■ Goal ■
Recast every line of the items below as a numbered list, one line per number, and leave out the blank lines.

Collection entries

• • • • • • •

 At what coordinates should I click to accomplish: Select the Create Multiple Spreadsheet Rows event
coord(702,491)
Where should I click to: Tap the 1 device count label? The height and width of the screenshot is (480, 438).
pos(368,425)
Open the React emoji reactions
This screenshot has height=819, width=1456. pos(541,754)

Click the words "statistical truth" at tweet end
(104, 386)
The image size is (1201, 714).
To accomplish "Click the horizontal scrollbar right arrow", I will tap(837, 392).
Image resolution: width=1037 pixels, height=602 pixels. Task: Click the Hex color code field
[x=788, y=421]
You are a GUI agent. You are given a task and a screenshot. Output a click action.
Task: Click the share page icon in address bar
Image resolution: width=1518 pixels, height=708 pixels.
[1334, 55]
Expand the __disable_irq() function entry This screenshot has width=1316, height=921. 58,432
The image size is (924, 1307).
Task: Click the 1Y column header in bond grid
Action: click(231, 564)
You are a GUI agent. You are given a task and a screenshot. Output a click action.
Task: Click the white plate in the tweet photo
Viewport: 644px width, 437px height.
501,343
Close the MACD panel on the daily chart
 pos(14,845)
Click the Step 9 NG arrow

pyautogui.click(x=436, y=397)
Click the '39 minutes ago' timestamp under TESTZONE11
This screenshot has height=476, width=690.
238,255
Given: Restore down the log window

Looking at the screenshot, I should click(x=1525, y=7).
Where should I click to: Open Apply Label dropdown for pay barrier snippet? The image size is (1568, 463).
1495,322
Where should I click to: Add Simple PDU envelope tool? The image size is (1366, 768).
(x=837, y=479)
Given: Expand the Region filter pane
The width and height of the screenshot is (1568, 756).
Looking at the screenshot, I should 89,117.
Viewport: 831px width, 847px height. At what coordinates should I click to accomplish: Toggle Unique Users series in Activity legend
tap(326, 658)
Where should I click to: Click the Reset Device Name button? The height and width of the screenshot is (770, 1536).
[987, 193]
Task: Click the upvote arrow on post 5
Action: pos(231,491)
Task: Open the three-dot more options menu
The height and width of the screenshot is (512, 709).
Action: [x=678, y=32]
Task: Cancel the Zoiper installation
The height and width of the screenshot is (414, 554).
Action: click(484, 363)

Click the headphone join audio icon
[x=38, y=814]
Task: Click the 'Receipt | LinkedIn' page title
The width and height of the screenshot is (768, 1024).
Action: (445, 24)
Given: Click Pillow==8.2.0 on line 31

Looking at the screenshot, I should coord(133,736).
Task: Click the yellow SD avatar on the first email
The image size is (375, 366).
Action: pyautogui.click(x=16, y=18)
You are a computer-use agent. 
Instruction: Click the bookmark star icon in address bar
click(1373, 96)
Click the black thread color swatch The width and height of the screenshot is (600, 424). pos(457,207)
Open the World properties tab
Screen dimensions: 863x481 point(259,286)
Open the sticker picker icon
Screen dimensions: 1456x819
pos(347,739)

• • • • • • •

■ Written answer ■
1.  At what coordinates should I click to accomplish: Select the Create Multiple Spreadsheet Rows event
2. coord(702,491)
3. Where should I click to: Tap the 1 device count label? The height and width of the screenshot is (480, 438).
4. pos(368,425)
5. Open the React emoji reactions
6. This screenshot has height=819, width=1456. pos(541,754)
7. Click the words "statistical truth" at tweet end
8. (104, 386)
9. The image size is (1201, 714).
10. To accomplish "Click the horizontal scrollbar right arrow", I will tap(837, 392).
11. Image resolution: width=1037 pixels, height=602 pixels. Task: Click the Hex color code field
12. [x=788, y=421]
13. You are a GUI agent. You are given a task and a screenshot. Output a click action.
14. Task: Click the share page icon in address bar
15. Image resolution: width=1518 pixels, height=708 pixels.
16. [1334, 55]
17. Expand the __disable_irq() function entry This screenshot has width=1316, height=921. 58,432
18. The image size is (924, 1307).
19. Task: Click the 1Y column header in bond grid
20. Action: click(231, 564)
21. You are a GUI agent. You are given a task and a screenshot. Output a click action.
22. Task: Click the white plate in the tweet photo
23. Viewport: 644px width, 437px height.
24. 501,343
25. Close the MACD panel on the daily chart
26.  pos(14,845)
27. Click the Step 9 NG arrow
28. pyautogui.click(x=436, y=397)
29. Click the '39 minutes ago' timestamp under TESTZONE11
30. This screenshot has height=476, width=690.
31. 238,255
32. Given: Restore down the log window
33. Looking at the screenshot, I should click(x=1525, y=7).
34. Where should I click to: Open Apply Label dropdown for pay barrier snippet? The image size is (1568, 463).
35. 1495,322
36. Where should I click to: Add Simple PDU envelope tool? The image size is (1366, 768).
37. (x=837, y=479)
38. Given: Expand the Region filter pane
39. The width and height of the screenshot is (1568, 756).
40. Looking at the screenshot, I should 89,117.
41. Viewport: 831px width, 847px height. At what coordinates should I click to accomplish: Toggle Unique Users series in Activity legend
42. tap(326, 658)
43. Where should I click to: Click the Reset Device Name button? The height and width of the screenshot is (770, 1536).
44. [987, 193]
45. Task: Click the upvote arrow on post 5
46. Action: pos(231,491)
47. Task: Open the three-dot more options menu
48. The height and width of the screenshot is (512, 709).
49. Action: [x=678, y=32]
50. Task: Cancel the Zoiper installation
51. The height and width of the screenshot is (414, 554).
52. Action: click(484, 363)
53. Click the headphone join audio icon
54. [x=38, y=814]
55. Task: Click the 'Receipt | LinkedIn' page title
56. The width and height of the screenshot is (768, 1024).
57. Action: (445, 24)
58. Given: Click Pillow==8.2.0 on line 31
59. Looking at the screenshot, I should coord(133,736).
60. Task: Click the yellow SD avatar on the first email
61. The image size is (375, 366).
62. Action: pyautogui.click(x=16, y=18)
63. You are a computer-use agent. 
64. Instruction: Click the bookmark star icon in address bar
65. click(1373, 96)
66. Click the black thread color swatch The width and height of the screenshot is (600, 424). pos(457,207)
67. Open the World properties tab
68. Screen dimensions: 863x481 point(259,286)
69. Open the sticker picker icon
70. Screen dimensions: 1456x819
71. pos(347,739)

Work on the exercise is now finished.